> SOURCE EXCERPT
Corresponding author address: Andrey Vlasenko, Max-Planck- Institute for Meteorology, Bundesstraße 53, Hamburg, 20147, Germany. E-mail: andrey.vlasenko@zmaw.de

Abstract

Four-dimensional variational data assimilation (4D-Var) produces unavoidable inaccuracies in the models initial state vector. In this paper the authors investigate a novel variational error estimation method to calculate these inaccuracies. The impacts of model, background, and observational errors on the state estimate produced by 4D-Var are analyzed by applying the variational error estimation method. The structure of the method is similar to the conventional 4D-Var, with the differences in that (i) instead of observations it assimilates observational errors, and (ii) the original model equations (used in 4D-Var as constraints) are first linearized with respect to a small perturbation in the initial state vector and then used as the constraints. The authors then carry out a proof-of-concept study and validate the reliability of this method through multiple twin experiments on the basis of a 2D shallow-water model. All required differentiated models were generated by means of algorithmic differentiation directly from the nonlinear model source code. The experiments reveal that the suggested method works well in a wide range of assimilation windows and types of observational and model errors and can be recommended for error estimation and prediction in data assimilation.

Corresponding author address: Andrey Vlasenko, Max-Planck- Institute for Meteorology, Bundesstraße 53, Hamburg, 20147, Germany. E-mail: andrey.vlasenko@zmaw.de

1. Introduction

Numerical prediction systems developed for ocean circulation, weather, or climate forecast contain some level of uncertainty in their output. The reason for this can be insufficiently detailed parameterizations of subgrid processes, unrepresented model physics, inaccuracy of forcing, or initial or boundary conditions, etc. (Ménard 2010). As a consequence, an observed actual state of the considered climate parameters deviates from the corresponding model output, which leads to a wrong model forecast. One can try to improve the model forecast using observational data to provide a “best fit” of the model estimates to observations. A data assimilation (DA) procedure provides such a fit, reducing the forecast error (Belanger and Vincent 2005). The application of DA in the last 30 years contributed a lot to improving the quality of short-range forecasting. According to Lahoz et al. (2010) and Simmons and Hollingsworth (2002), the skill of 5-day forecasts produced by the leading climate research centers [the European Centre for Medium-Range Weather Forecasts (ECMWF), the Met Office, the National Centers for Environmental Prediction (NCEP), etc.)] in the early 2000s is comparable to the skill of 3-day forecasts in 1980.

There is, however, one weakness to all DA procedures: even though they commonly improve model predictions, they introduce their own errors resulting from numerous assumptions used in the DA methodology. For instance, the assumption of a Gaussian distribution for the observation errors and observational systematic errors (biases) can never be completely excluded from the DA procedure (Ménard 2010). Representative errors associated with differences in the resolution of observational and model grids also have a strong impact on the DA performance (Lahoz et al. 2010).

This raises a number of fundamental questions such as the following: how accurate is the state estimate, and how reliable is the DA procedure? More generally, how can we assess the quality of the model prediction when the forecast inevitably contains errors? In this paper we contribute to these questions with respect to a particular class of data assimilation algorithms, namely, four-dimensional variational data assimilation (4D-Var). The purpose of the paper is to test the validity of an error estimation algorithm that is based on a variational approach. This variational error estimation algorithm (VEEA) allows one to estimate the errors introduced by an inaccurate initial state obtained from 4D-Var.

> THE REQUEST
Summarize the excerpt on variational error estimation in two sentences.

> STORED RECORDS
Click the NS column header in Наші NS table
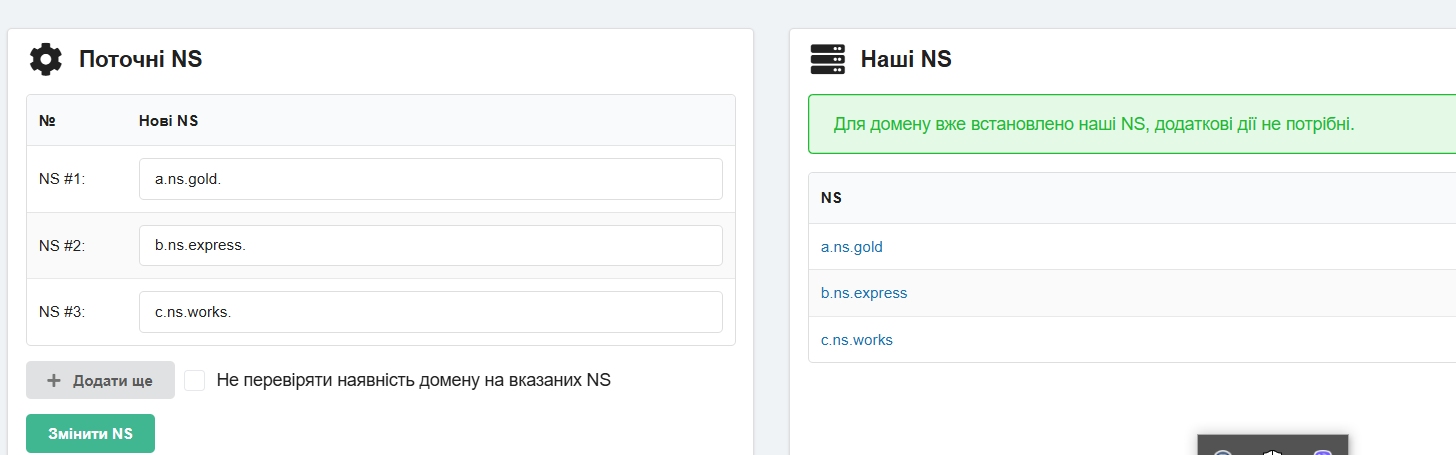The image size is (1456, 455). (x=831, y=198)
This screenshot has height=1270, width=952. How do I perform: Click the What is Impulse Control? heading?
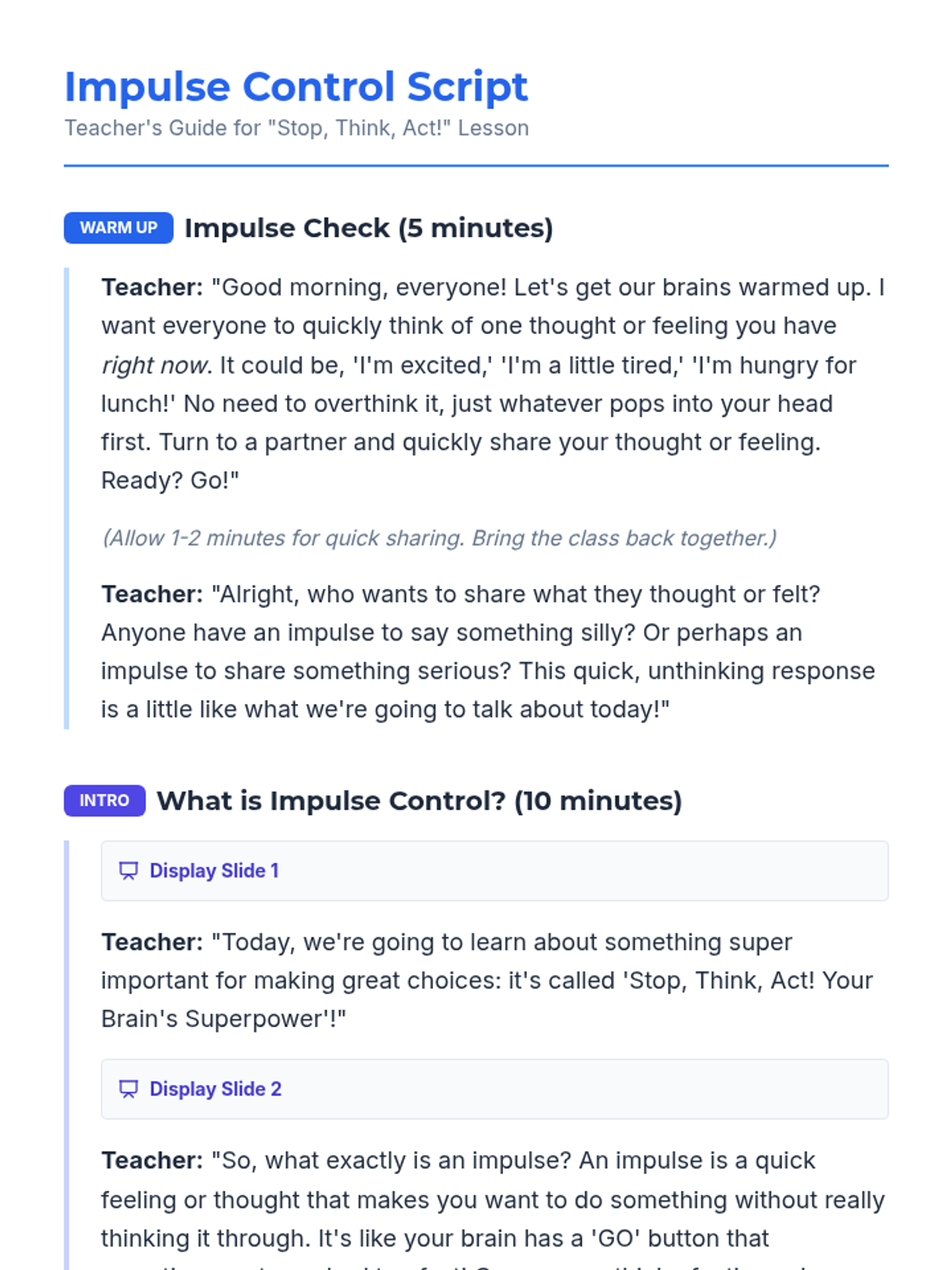coord(419,800)
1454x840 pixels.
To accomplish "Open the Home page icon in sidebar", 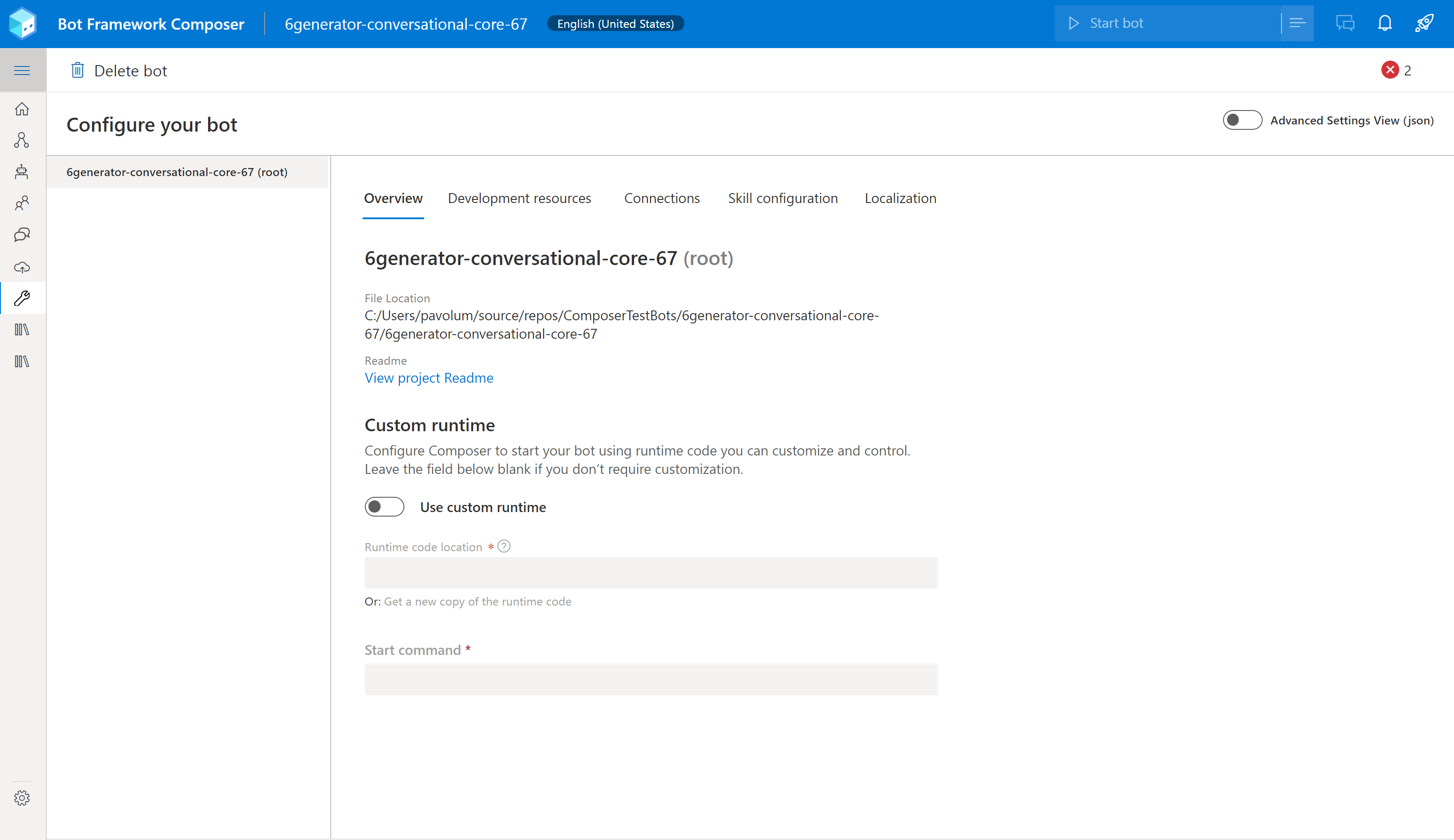I will point(22,109).
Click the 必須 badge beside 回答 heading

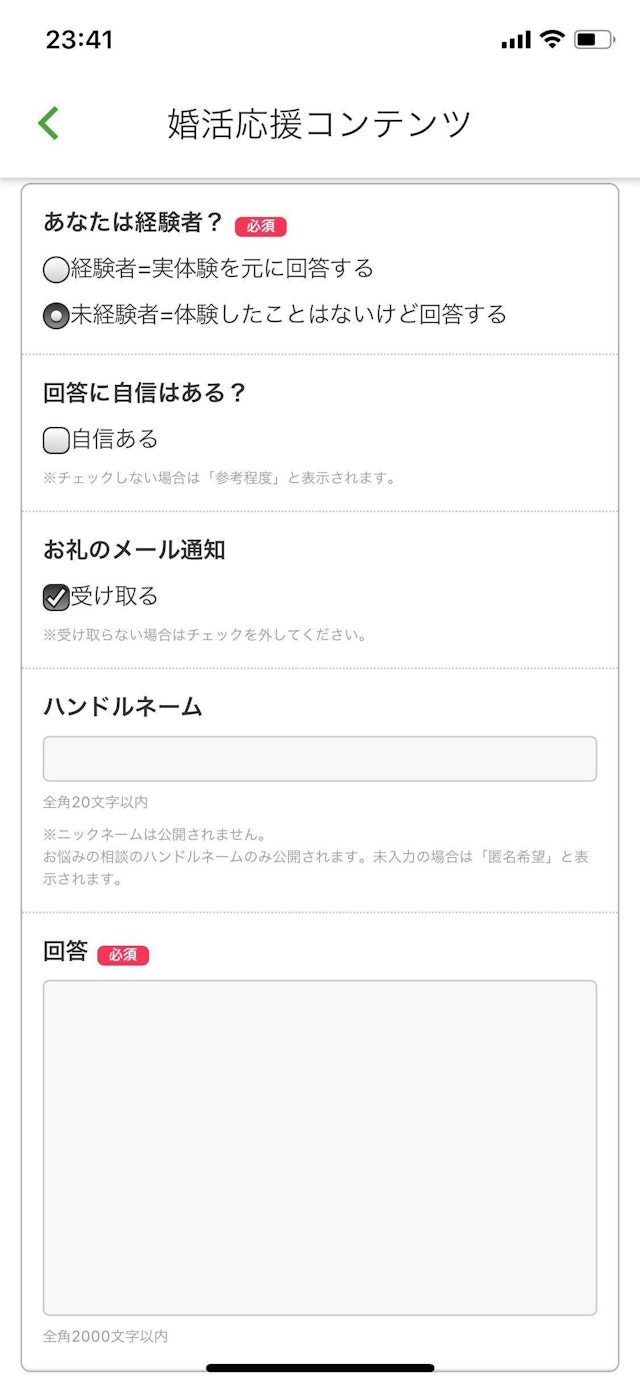123,955
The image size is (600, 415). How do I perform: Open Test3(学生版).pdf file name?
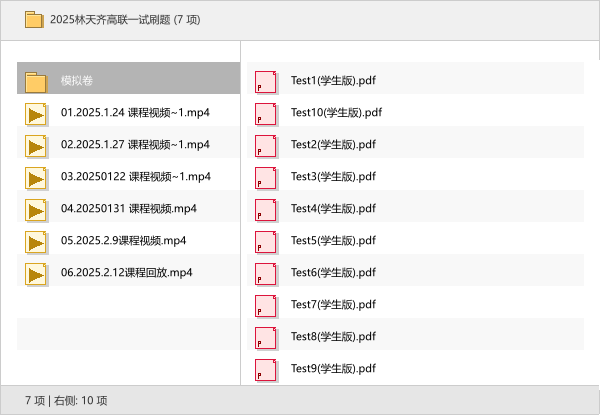(x=332, y=177)
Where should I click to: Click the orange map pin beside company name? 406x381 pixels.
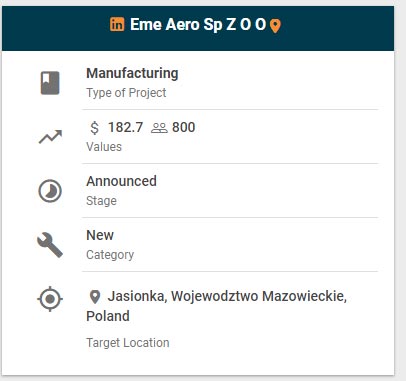coord(275,26)
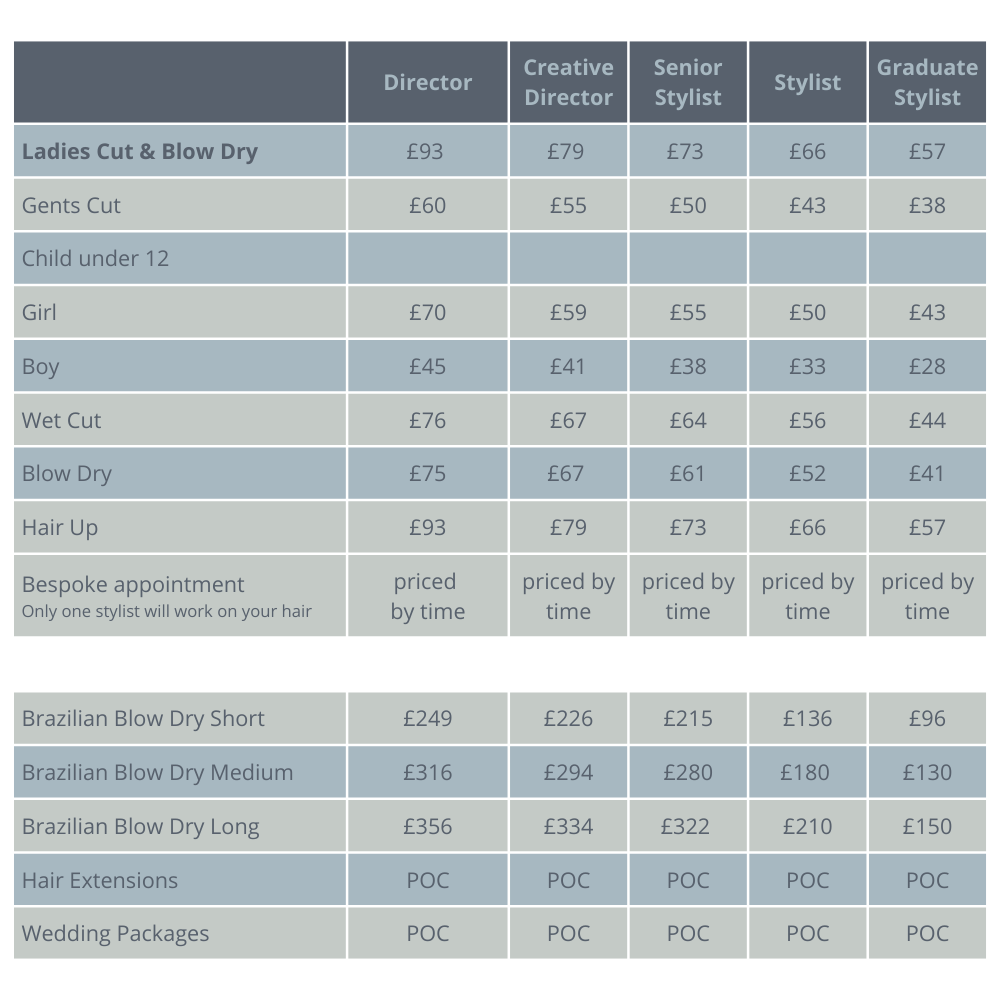Select the Bespoke appointment row label
This screenshot has height=1000, width=1000.
133,585
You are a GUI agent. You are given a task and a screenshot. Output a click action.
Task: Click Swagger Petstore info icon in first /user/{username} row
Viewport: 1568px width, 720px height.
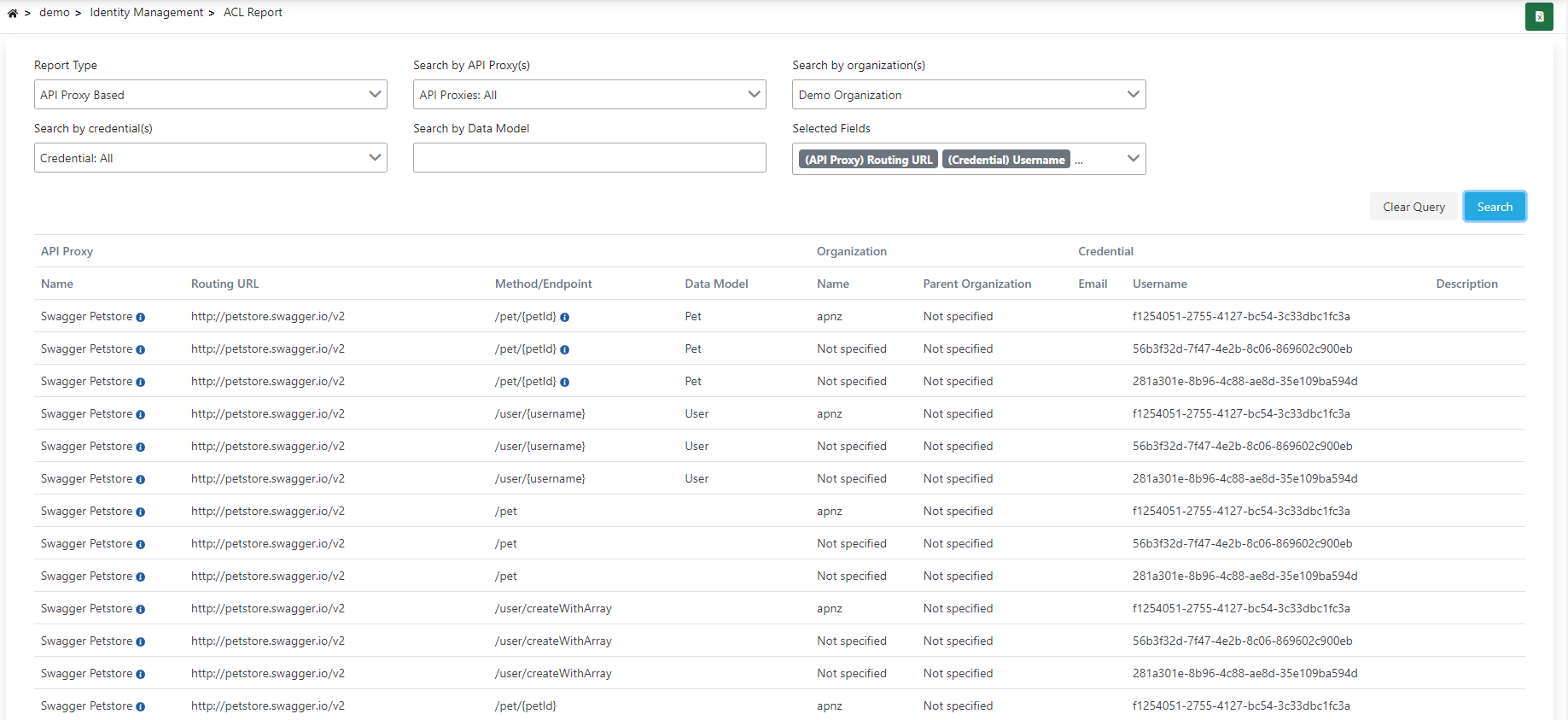141,414
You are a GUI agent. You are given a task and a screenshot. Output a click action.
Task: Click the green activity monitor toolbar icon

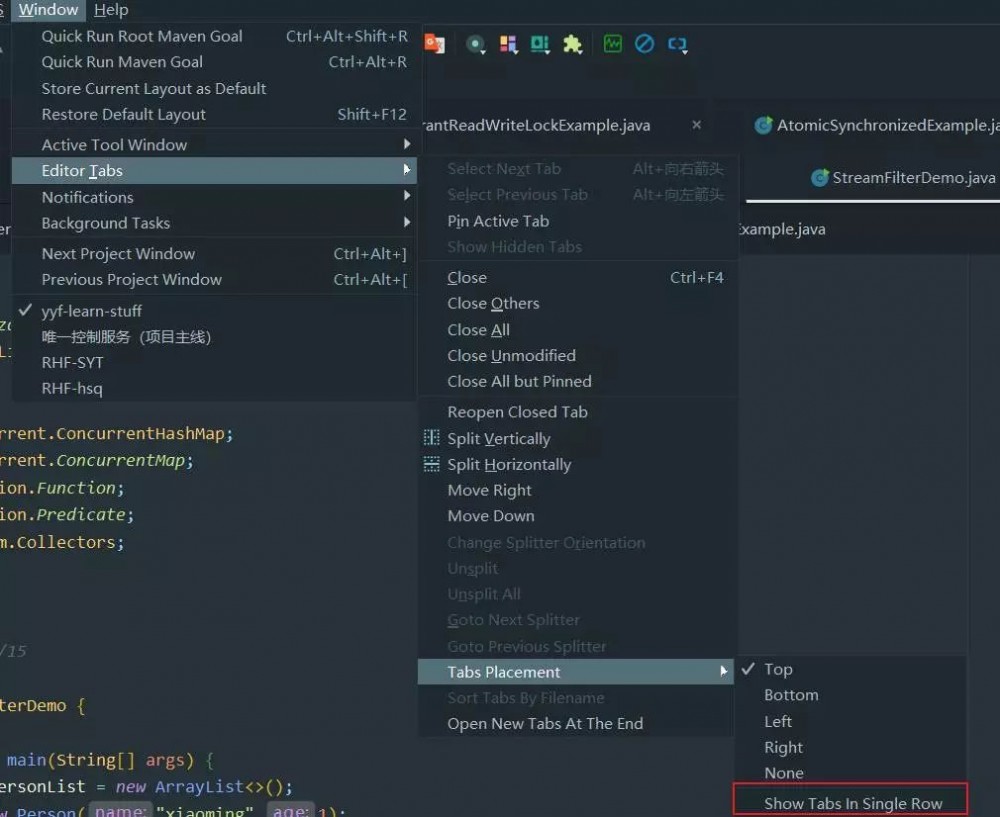[611, 44]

> OUTPUT
Four-dimensional variational data assimilation (4D-Var) produces unavoidable inaccuracies in a model's initial state vector, and the authors investigate a variational error estimation method to calculate them. The method resembles conventional 4D-Var but assimilates observational errors and uses model equations linearized with respect to a small initial-state perturbation as constraints, and twin experiments with a 2D shallow-water model showed that it works well across a wide range of assimilation windows and types of observational and model errors.